All the cenotes that we know now were formed millions of years after the impact in a much more recent period, probably not more than 126,000 years ago, although it is known that they are related to the geometry of the deeply-buried crater.

There are several hypotheses * about the formation of the Ring of Cenotes (ROC), all of which imply a relationship with the structures, faults and fractures that cross the Cenozoic carbonates, which is the upper layer of carbonates that was deposited covering the crater after the impact. However, there is no detailed explanation of the mechanisms that would operate to create the initial cavities and, more importantly, the mechanism by which the deep crater controls the flow of groundwater close to the surface has not been established either. Another non-tectonic hypothesis but which also implies a relationship with the impact is that which involves coral reefs (leaving more porous and soluble limestone) in the periphery of the “inner sea” (Cenozoic Basin) that was also formed as consequence of the impact, which does not have sufficient evidence.

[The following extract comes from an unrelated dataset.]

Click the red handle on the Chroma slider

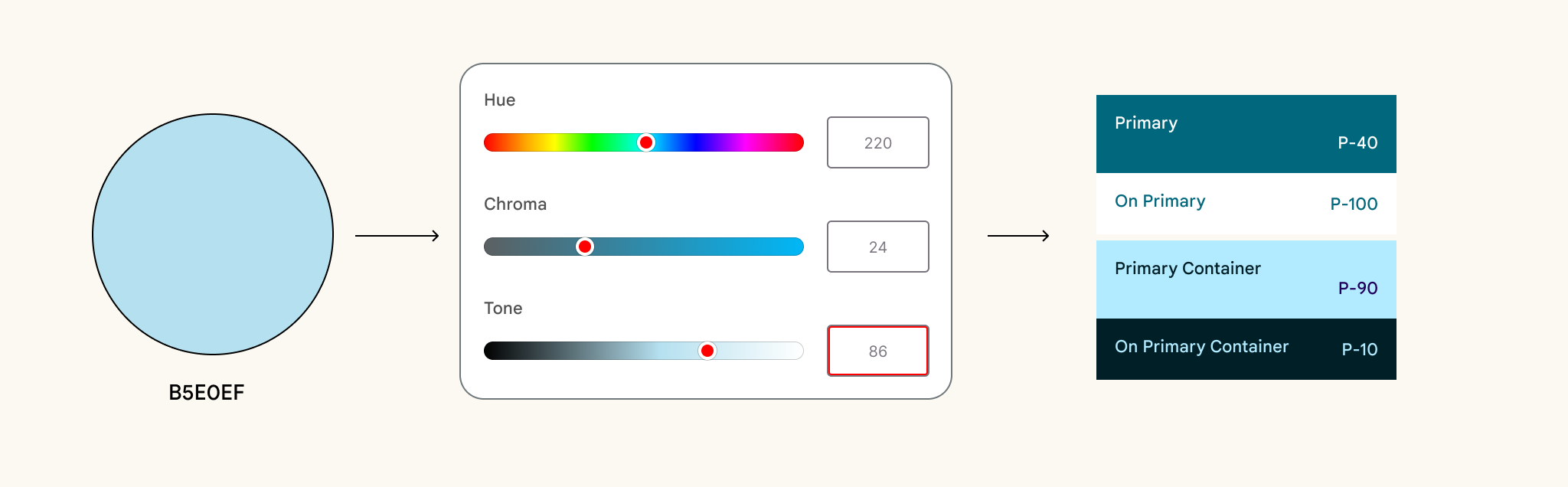click(585, 247)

* I recommend for people interested in this topic to review the information contained in the articles by Pope et al. (1993, 1996); Hildebrand et al. (nineteen ninety five); Perry et al. (1995) and Kinsland et al. (2000).

What is the mechanism responsible for transferring the geometry of the deep crater to the surface, through more than 1 km of Cenozoic carbonates?

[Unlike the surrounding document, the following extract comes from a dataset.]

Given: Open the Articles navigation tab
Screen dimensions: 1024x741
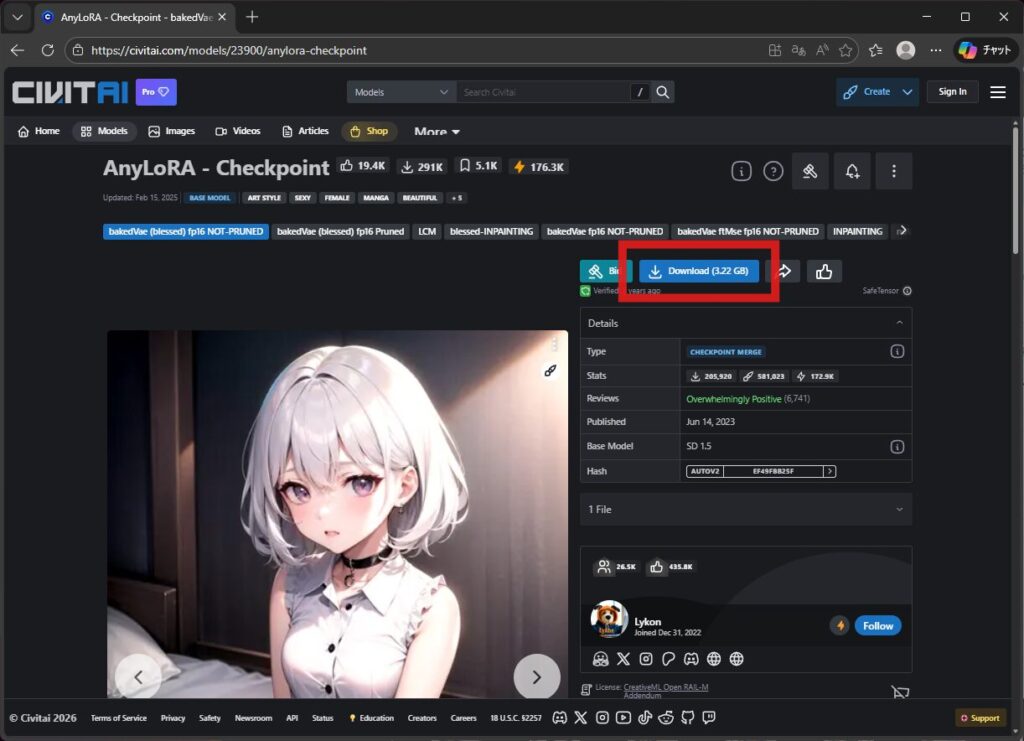Looking at the screenshot, I should point(305,131).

Hidrogeothermal Model for the formation of the “Ring of Cenotes”

My research had focused on the mechanisms that allow this to happen. A working hypothesis argues that even before the impact, the heat of the earth caused water to flow through the rock. The impact crater then changed where and how the water could flow, since in the middle of the crater is now a large solid lump of crystal rock formed by the intense shock of the meteorite hitting the earth. Water can’t flow through the crystal rock, so the water now flows up the sides along the perimeter of the solid lump. It is around the sides of the crystal rock where the soft limestone is now even more dissolved, creating large and deep voids. Over time, some of these hidden caves around the edge of the crater and the crystal rock, keep collapsing, and some of them even reach the surface where we can now see them as the Ring of Cenotes.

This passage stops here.